Wiesbaden, 3. Oktober 2009. Sandy Ernesto war gerade vier Jahre alt, da bestand sie darauf: „Ich will in die Waschmaschine.“ Obwohl ihr Vater zunächst gar nicht von dieser Idee begeistert war, gab er irgendwann nach und integrierte die kleine Sandy in das bekannte Waschmaschinen-Entree der Bubi Ernesto Familie. In jenem schrumpft die italienische Clownstruppe seit Generationen einen ausgewachsenen Clown auf Minimalmaße.
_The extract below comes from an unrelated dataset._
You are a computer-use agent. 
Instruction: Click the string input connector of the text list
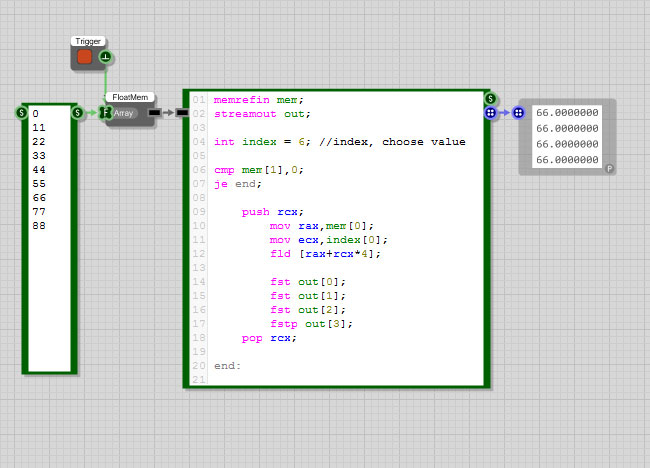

Die Rolle des geschrumpften Clowns war es natürlich auch, auf die es Sandy abgesehen hatte. „In den ersten Wochen“, räumt die heute 23-Jährige schmunzelnd ein, „habe ich allerdings regelmäßig die ganze Nummer kaputt gemacht.“ Insbesondere konnte sie es nicht lassen, aus Neugierde, den Deckel der Waschmaschine zu öffnen und zu schauen, was denn da in der Manege so vor sich geht. Zurzeit – die Bubi Ernesto Familie ist in diesem Jahr wiedermal beim Circus Carl Busch der Familie Wille engagiert – ist das Waschmaschinen-Entree übrigens nicht zu sehen.

„Mein kleiner Bruder Johnny (13) ist inzwischen einfach zu groß geworden“, erklärt Sandy. Ihr Vater Johnny Ernesto hätte daher nichts dagegen, sobald wie möglich Opa zu werden. Zurzeit besteht die Bubi Ernesto Familie aus Papa Ernesto, seiner von privat kommenden Frau Bernadette und den vier Kindern: Ofelia (29), Sandy, Johnny jr. und Paolo (27). Letzterer ist inzwischen mit Veronika Faltyny aus der bekannten tschechischen Artistenfamilie verheiratet. Gemeinsam zeigen die beiden als Skating Ernesto eine temporeiche Rollschuhnummer. Paolo ist als zweiter August außerdem weiterhin Bestandteil des großen Musical-Entrees, in dem auch Familienoberhaupt Johnny, Johnny jr. und Ofelia (als Weißclown) mitwirken.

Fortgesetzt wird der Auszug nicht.